If the reason for appointing P is that S decided to err on the side of caution and not tempt the court into finding that the trust was a sham, but that insufficient thought was given to the powers conferred on P and the tax residence of P, then while the court may find that the trust is not a sham, or an illusory trust, it could find that the trust is resident for income tax and CGT in the UK, provided all the connecting factors I have previously mentioned existed when S constituted the trust with cash or an asset, e.g. a luxury yacht or art collection.
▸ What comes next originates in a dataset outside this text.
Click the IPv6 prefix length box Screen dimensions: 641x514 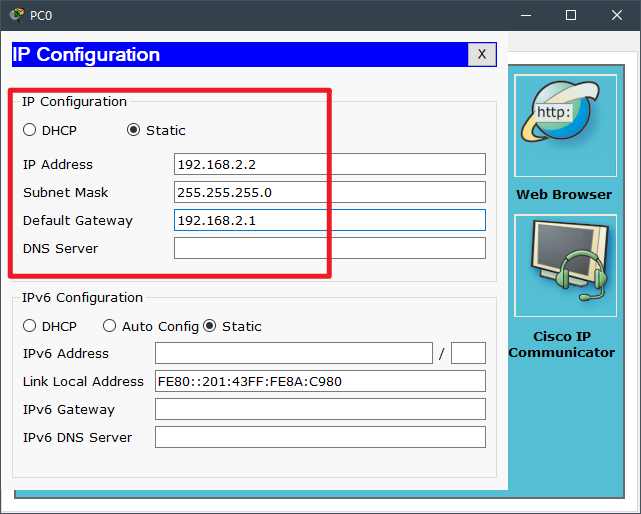[468, 353]
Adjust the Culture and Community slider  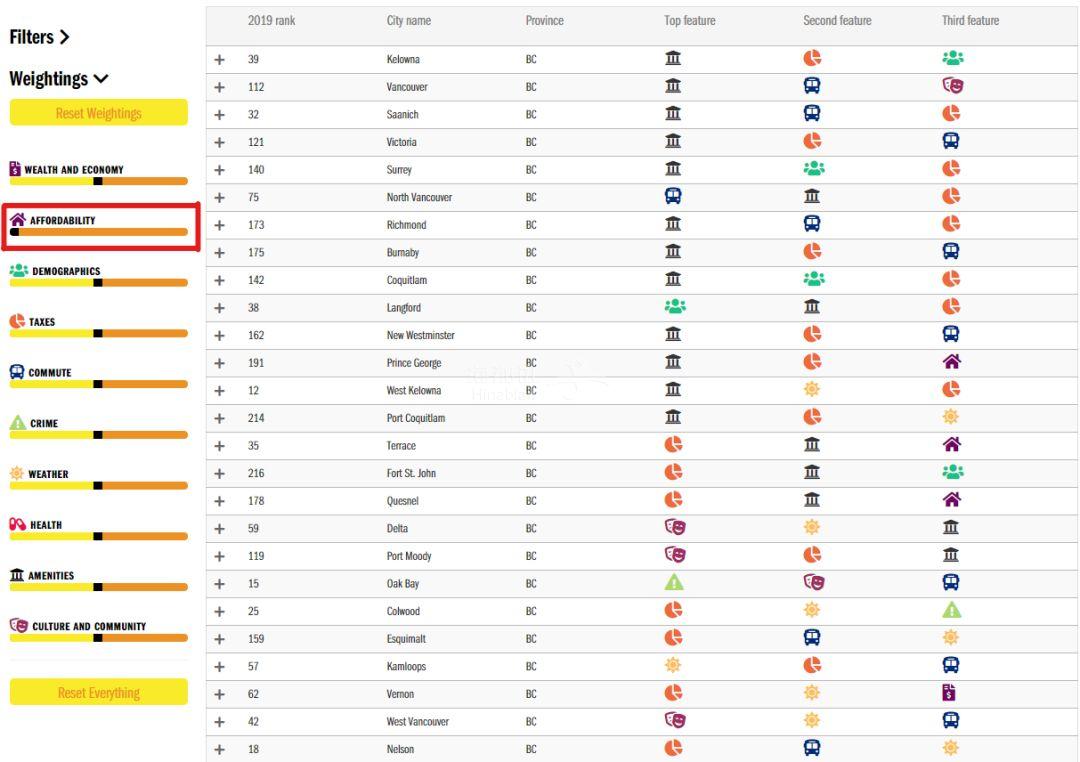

Therefore, it is unwise for a Protector of an Offshore Trust to become involved in the mediation of an internal trust dispute.

I have been commissioned by Trusts & Trustees (Oxford University Press), to write an in-depth article about the ‘Mediation of International Trust Disputes’ which I am planning to write in July/August.

In the article I will also discuss:

(i) Common challenges to offshore trusts.

(ii) Connecting factors for tax.

(iii) The framework of applicable conflict of laws principles in litigation.

(iv) The opportunity that mediation presents to re-draft a trust deed that is no longer fit for purpose – which is a time-bomb waiting to go off when, e.g. the patriarchs of wealthy families in the gulf either lose capacity or die, and a succession battle results in litigation.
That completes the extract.